*The task*
Pull each line containing "computer" out of the data and copy it.
—————
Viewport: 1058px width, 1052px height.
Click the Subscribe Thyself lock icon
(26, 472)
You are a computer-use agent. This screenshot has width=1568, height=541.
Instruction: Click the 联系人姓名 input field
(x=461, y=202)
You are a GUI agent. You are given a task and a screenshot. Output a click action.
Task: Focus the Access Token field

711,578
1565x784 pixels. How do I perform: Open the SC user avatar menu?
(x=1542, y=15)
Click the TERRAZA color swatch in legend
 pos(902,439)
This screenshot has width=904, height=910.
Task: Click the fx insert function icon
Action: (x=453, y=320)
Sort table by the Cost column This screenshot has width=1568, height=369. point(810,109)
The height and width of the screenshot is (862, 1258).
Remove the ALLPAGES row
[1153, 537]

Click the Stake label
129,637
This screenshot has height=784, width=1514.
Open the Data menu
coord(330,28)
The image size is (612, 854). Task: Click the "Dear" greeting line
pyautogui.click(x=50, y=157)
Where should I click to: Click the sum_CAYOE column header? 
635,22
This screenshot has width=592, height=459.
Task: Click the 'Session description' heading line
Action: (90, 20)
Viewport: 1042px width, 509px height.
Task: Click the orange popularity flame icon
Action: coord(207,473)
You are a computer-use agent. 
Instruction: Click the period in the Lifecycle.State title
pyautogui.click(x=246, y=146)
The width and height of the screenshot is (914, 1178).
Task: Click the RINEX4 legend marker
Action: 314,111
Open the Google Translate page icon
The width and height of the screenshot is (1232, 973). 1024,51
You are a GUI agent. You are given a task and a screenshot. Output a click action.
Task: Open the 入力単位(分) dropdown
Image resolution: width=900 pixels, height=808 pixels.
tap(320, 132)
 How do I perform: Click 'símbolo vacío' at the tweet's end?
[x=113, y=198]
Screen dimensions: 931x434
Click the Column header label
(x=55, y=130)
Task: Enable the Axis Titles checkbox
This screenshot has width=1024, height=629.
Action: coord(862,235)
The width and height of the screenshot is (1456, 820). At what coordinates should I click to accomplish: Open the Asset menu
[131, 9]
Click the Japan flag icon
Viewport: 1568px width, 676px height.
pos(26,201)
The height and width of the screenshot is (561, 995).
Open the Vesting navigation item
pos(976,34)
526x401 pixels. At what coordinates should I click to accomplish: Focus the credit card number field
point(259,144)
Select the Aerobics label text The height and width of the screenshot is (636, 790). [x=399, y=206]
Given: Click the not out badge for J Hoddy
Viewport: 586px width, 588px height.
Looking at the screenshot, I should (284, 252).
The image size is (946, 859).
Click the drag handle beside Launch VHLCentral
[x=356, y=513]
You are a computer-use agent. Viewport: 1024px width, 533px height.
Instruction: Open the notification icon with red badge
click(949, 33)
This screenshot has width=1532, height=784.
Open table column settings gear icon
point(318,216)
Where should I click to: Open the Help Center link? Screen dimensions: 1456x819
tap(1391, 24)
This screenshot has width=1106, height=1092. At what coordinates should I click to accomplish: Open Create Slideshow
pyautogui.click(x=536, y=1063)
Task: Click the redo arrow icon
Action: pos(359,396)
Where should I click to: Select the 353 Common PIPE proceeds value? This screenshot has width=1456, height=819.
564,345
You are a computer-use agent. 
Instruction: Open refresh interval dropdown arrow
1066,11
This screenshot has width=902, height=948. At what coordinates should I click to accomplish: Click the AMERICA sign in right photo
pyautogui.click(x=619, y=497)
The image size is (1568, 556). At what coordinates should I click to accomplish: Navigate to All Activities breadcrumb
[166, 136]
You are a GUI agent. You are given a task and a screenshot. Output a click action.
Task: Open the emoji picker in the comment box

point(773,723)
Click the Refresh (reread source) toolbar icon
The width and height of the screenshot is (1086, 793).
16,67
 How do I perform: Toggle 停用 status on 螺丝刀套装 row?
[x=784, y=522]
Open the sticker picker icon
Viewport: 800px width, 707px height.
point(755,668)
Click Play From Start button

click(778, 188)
—————
*Answer section*
You are a computer-use agent. This screenshot has width=1568, height=541.
You are a computer-use agent. 
You are a computer-use agent. Viewport: 1024px width, 533px height.
You are a computer-use agent. 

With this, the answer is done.